カカオ農園では、農園のおじさんがマチェテと呼ばれる山刀で目の前でもいで食べさせてくれます。厚い殻を剥いだ中にある果実の味は、薄いライチのようでした。

また、バラコアに通ずる道路La Farolaは、原生林を抜けて走る九十九折が激しい山道でヒヤヒヤしますが、キューバの国鳥トコロロの鳴き声に耳を済ましながら眺める深い山並みは絶景でした。

バラコアに通じる道路La Farolaからの絶景。
バラコアの町並み。

キューバ島東の果てにあるバラコアは、首都ハバナからはかなり遠く、東部の都会サンティアゴ・デ・クーバからも決してアクセスしやすいとは言えません。それでも、苦労や時間と引き換えにしても、どうしてもおすすめしたくなってしまう街、それがバラコアです。

【追記】もしバラコアでポリミータたちに出会う機会があれば、どうぞ心に刻み、たくさんの写真と思い出の中で持ち帰ってあげてください🙏🏻工芸品であっても殻の国外持ち出しは現在禁止されています。

【追記】
取材旅程でバラコアに到着したのは、午前1時過ぎ。
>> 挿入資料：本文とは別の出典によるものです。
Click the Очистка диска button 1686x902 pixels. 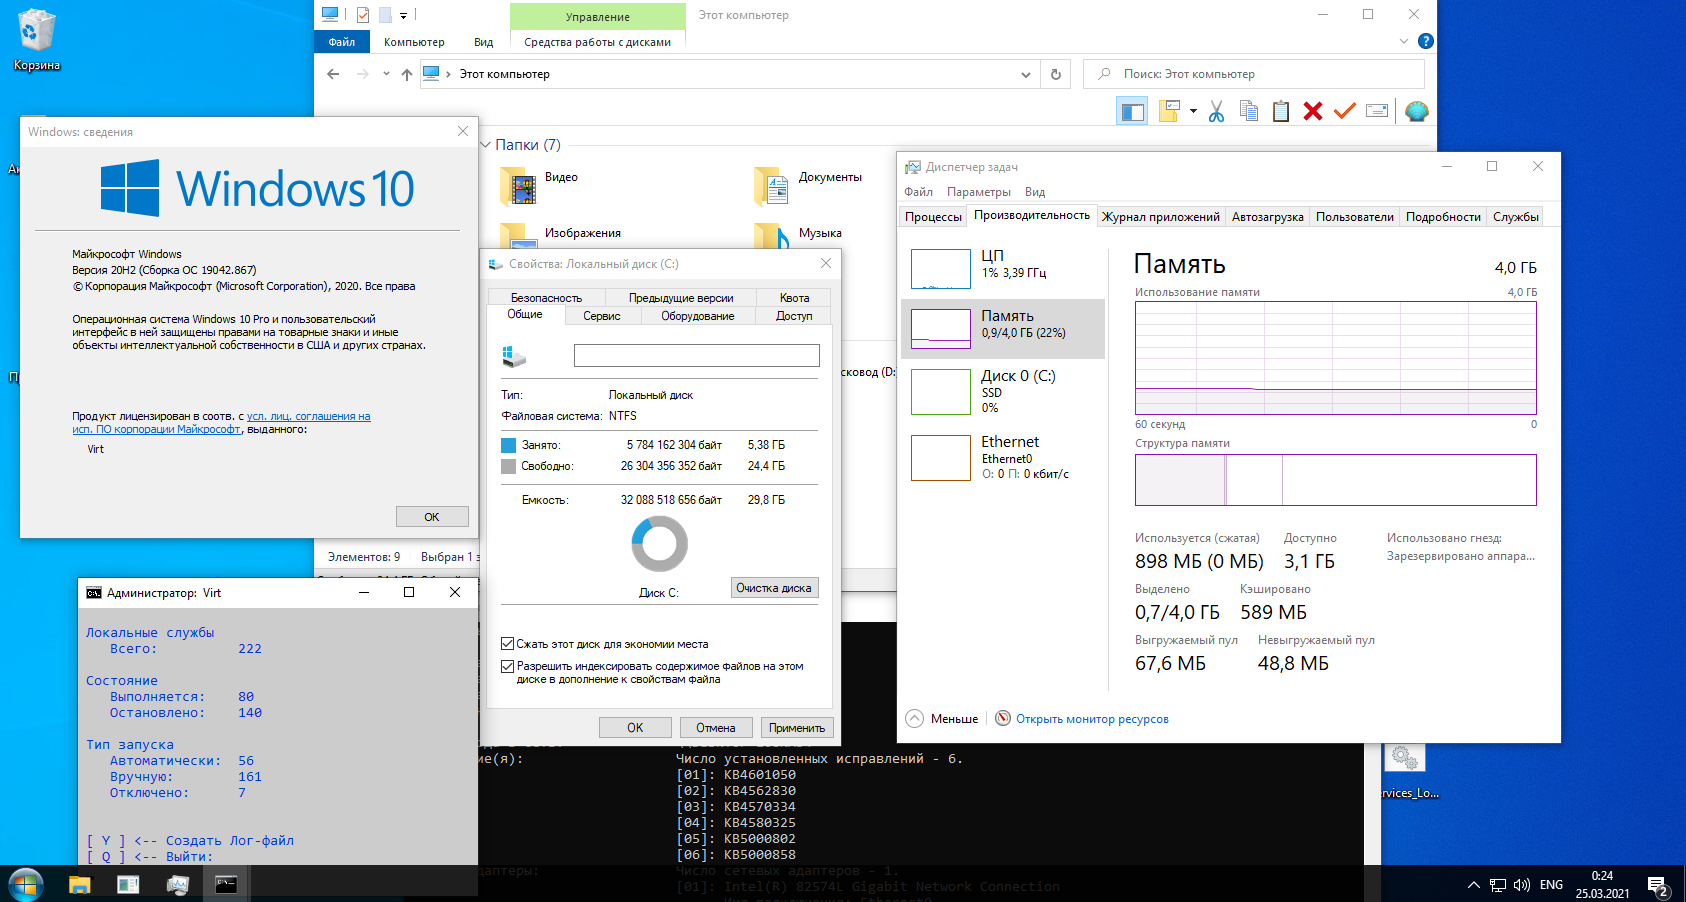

そういえば、その日はわたしと編集者さん、二人そろっての誕生日だったことを投稿してから思い出しました。そうだった、ハリーケーンやら何やら、突然のスケジュール変更を幾度も繰り返した上で偶発的にバラコアで迎えることになった誕生日。当時は激務すぎて元気に祝うパワーが一ミリも残っていませんでしたが、バラコアの短くも深く温かい安眠、あれこそが最高のギフトだったと今しみじみ思います。